Back at my table, Massoud and the others are stuck in the mass of confusion known as the small intestine. Gray describes this part of our anatomy as “a convoluted tube,” as if he, too, had gotten lost here once or twice. The group backtracks to the stomach and begins again. It is easy to find the first part of the small intestine, the duodenum, because it is the first ten inches (twenty-five and a half centimeters) off of the stomach. (Duodenum comes from the medieval phrase meaning “intestine of twelve fingerbreadths.”) Here is where most ulcers occur. The remaining nineteen or so feet (six meters) of the small intestine is composed of, first, the jejunum, followed by the ileum, which eventually leads into the large intestine. Had we tipped our cadaver to the side, the intestines would not have just poured out, and neither could we have simply pulled them out, foot by foot, the way you see in gory movies.

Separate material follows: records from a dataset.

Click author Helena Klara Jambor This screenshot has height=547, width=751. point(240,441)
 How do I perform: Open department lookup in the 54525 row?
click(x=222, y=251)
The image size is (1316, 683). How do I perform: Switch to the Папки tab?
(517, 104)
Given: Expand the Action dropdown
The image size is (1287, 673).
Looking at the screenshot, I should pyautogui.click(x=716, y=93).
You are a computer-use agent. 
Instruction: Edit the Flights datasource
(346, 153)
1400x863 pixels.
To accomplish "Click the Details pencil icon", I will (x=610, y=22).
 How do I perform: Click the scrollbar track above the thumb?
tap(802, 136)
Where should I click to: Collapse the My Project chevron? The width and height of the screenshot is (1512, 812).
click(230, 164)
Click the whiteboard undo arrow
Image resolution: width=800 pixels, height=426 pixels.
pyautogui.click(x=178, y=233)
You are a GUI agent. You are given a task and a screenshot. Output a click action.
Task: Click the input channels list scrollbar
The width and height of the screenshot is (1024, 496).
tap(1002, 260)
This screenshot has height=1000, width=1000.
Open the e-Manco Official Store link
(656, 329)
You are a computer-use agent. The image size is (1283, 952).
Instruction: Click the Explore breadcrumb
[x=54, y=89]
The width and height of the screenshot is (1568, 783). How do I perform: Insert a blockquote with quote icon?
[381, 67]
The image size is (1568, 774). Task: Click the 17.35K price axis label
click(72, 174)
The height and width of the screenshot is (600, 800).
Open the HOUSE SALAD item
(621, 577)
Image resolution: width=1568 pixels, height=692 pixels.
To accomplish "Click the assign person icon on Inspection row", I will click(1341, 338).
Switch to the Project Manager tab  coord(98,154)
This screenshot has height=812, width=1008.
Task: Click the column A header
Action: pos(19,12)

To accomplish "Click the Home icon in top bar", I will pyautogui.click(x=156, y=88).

Connective tissue keeps the twisting mass contained in the abdominal cavity but able to roil freely during the digestive process.

The large intestine, about five feet (one and a half meters) in length, frames the small intestine on three sides and comes in four main sections: the ascending colon up the right shank; the transverse colon across the abdomen at the level of the bottommost rib; and the descending colon down the left, which then turns into the S-shaped sigmoid colon and feeds into the rectum. By any name, bowels are bowels and unbeautiful, but serve a necessary purpose. Within these coils is where water is extracted from what has been digested and what remains is turned into what will be flushed.

“Oh, Bill, did you see this?” Miriam asks, nudging a pinkie-sized flap of tissue that, in fact, I had not noticed.

“The appendix,” she says at the same moment I recognize it.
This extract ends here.